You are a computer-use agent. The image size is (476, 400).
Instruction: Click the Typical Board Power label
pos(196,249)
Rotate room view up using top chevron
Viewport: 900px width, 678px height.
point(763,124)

:::

__Exercise objective__. Set down the records above once more, exactly as given.

__Expected output__.
You are a computer-use agent. The image size is (476, 400).
Instruction: Click the Typical Board Power label
pos(196,249)
Rotate room view up using top chevron
Viewport: 900px width, 678px height.
point(763,124)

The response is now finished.